That's Venus beaming at us in the evening sky. Mars is still up there but it's losing brightness at a fast clip, as the Earth outruns it on the planetary merry go round. I did manage to see a few Geminids in the wee hours after moonset. It's been mostly cloudy so this morning was a bust. If you can roust yourself before dawn and look east you'll see Jupiter rising a couple of hours before the sun.
Friday night, we were returning from the Hal Holbrook/ Mark Twain performance, headed East on I 40. A large meteor crossed the sky and broke into two pieces before flaming out. It had to be large in order to be seen through the light pollution of downtown Knoxville.
Friends ask me why they don't see these things and I do, often pointing them out for others to catch the last instant of meteor flight.
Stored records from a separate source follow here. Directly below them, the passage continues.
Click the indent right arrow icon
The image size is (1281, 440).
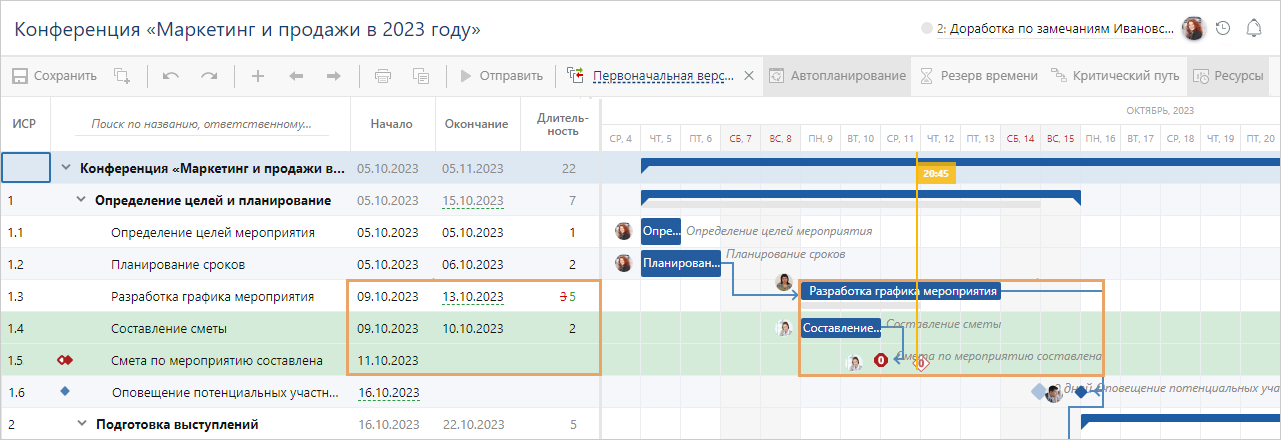pos(334,75)
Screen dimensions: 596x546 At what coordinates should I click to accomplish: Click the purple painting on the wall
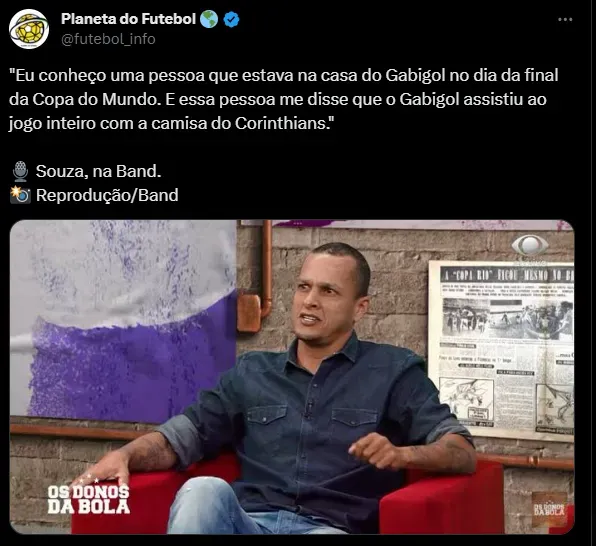(123, 321)
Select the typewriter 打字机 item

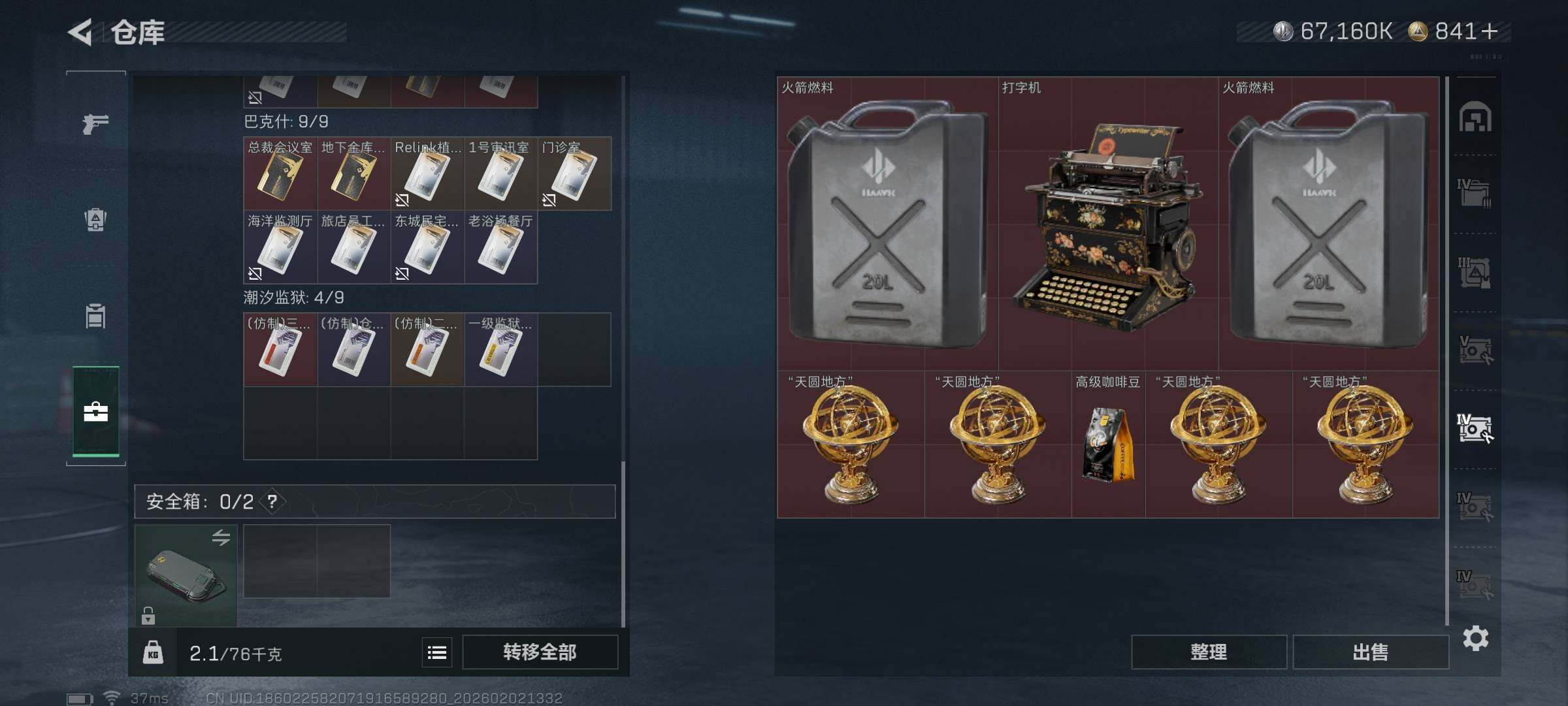click(1108, 224)
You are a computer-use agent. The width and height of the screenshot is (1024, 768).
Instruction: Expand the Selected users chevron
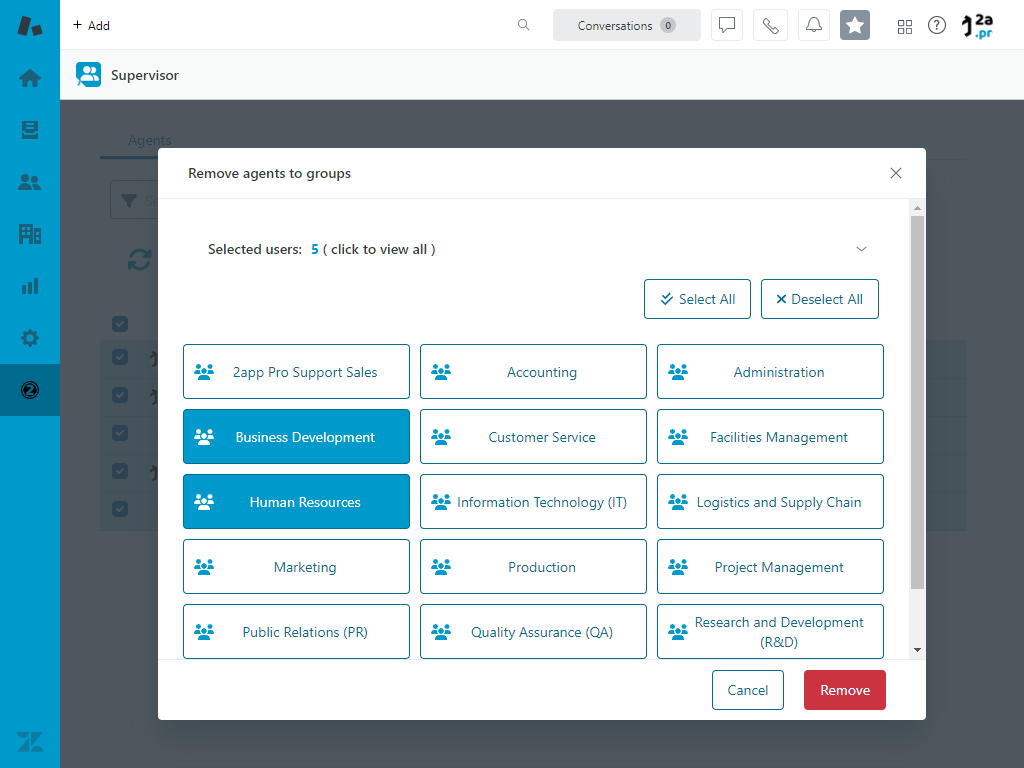(x=861, y=249)
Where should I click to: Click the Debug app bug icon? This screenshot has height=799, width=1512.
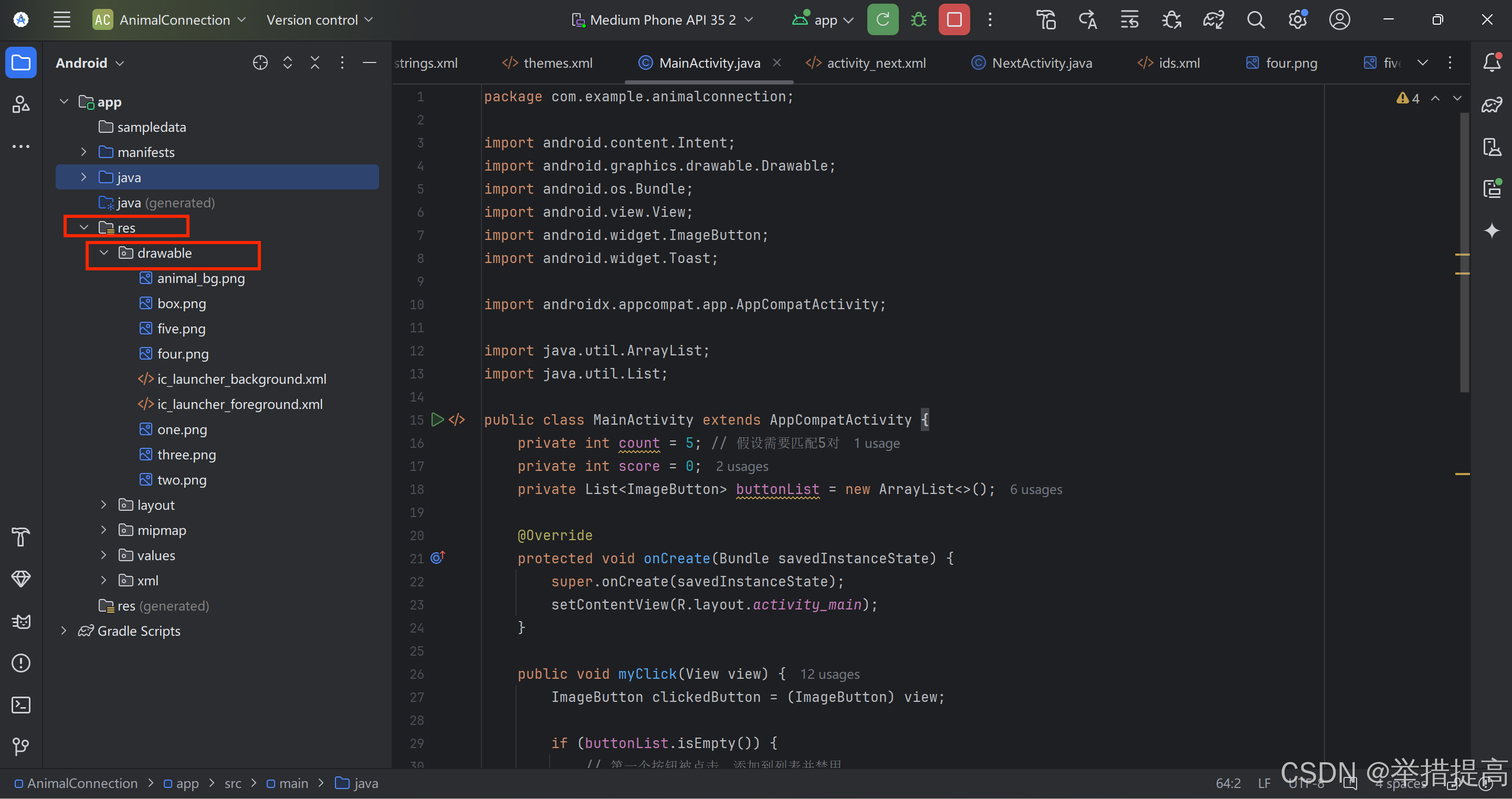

I don't know, really, but I think it is because I look for them. I have actually pointed out more than one person's "first" falling star. Is the sky really that easy to ignore?
The winter is a wonderful time to look up. Here is the easiest unwordly ting to see...the Orion Nebula. There are three bright stars all lined up in the southeastern sky about ten tonight or most nights if this one is cloudy. To the right of the three stars that make up Orion's belt, you can see three more stars angled down to the right. Take your binoculars and look at the middle star. Not a star is it?
Peace,
Steve
Venus was really startling the other night, settin' low in the WSW, almost outshining the moon. Orion I see from my bedroom at night (two sides almost all glass designed to see critters and sky from head-on-pillow). Mars is my favorite, really, because of the color and the drama. But then there's a puffy little bunch of tinies in the NE that I first saw from a place in northern Mexico and have been addicted to ever since. The problem is, of course, that they're not there -- many of them. Bugs me.